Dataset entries
● ● ● ● ●
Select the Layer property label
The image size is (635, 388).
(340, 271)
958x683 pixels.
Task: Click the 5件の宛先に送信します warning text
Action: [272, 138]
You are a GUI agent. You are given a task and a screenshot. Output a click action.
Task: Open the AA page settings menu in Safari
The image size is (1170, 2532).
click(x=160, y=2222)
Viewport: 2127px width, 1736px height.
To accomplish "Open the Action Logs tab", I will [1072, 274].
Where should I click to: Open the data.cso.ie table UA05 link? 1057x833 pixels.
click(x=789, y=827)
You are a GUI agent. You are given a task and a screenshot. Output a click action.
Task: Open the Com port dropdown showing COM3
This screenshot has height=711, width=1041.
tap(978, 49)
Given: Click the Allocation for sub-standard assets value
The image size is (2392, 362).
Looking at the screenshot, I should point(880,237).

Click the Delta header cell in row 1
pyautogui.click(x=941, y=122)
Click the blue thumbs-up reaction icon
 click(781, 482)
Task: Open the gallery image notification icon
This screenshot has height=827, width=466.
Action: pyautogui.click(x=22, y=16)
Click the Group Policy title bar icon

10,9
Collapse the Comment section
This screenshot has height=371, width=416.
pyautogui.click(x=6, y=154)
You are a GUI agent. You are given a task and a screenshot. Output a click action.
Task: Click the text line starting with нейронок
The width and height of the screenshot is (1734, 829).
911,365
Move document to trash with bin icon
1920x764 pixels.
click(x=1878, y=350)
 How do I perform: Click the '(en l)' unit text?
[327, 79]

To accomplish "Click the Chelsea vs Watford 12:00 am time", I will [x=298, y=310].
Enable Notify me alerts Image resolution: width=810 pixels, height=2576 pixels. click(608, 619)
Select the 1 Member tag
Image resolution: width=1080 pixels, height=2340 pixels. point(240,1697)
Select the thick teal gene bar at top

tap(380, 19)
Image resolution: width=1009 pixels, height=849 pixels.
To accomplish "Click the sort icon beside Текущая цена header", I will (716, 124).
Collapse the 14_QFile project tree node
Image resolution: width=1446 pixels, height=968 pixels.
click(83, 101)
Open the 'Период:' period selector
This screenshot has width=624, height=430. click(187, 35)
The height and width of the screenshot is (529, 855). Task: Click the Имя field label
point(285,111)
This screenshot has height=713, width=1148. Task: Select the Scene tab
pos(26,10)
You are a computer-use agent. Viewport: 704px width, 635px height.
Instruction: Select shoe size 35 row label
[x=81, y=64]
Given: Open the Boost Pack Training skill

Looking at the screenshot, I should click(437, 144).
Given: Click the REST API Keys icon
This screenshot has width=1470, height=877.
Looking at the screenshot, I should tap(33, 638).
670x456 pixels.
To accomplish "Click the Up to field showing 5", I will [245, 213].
● ● ● ● ●
▶ _Required work_: From the records above, extract exactly and only the lines that begin at the line with "Select the thick teal gene bar at top" and stop after the line with "670x456 pixels.".

▶ _Your solution_:
Select the thick teal gene bar at top

tap(380, 19)
Image resolution: width=1009 pixels, height=849 pixels.
To accomplish "Click the sort icon beside Текущая цена header", I will (716, 124).
Collapse the 14_QFile project tree node
Image resolution: width=1446 pixels, height=968 pixels.
click(83, 101)
Open the 'Период:' period selector
This screenshot has width=624, height=430. click(187, 35)
The height and width of the screenshot is (529, 855). Task: Click the Имя field label
point(285,111)
This screenshot has height=713, width=1148. Task: Select the Scene tab
pos(26,10)
You are a computer-use agent. Viewport: 704px width, 635px height.
Instruction: Select shoe size 35 row label
[x=81, y=64]
Given: Open the Boost Pack Training skill

Looking at the screenshot, I should click(437, 144).
Given: Click the REST API Keys icon
This screenshot has width=1470, height=877.
Looking at the screenshot, I should tap(33, 638).
670x456 pixels.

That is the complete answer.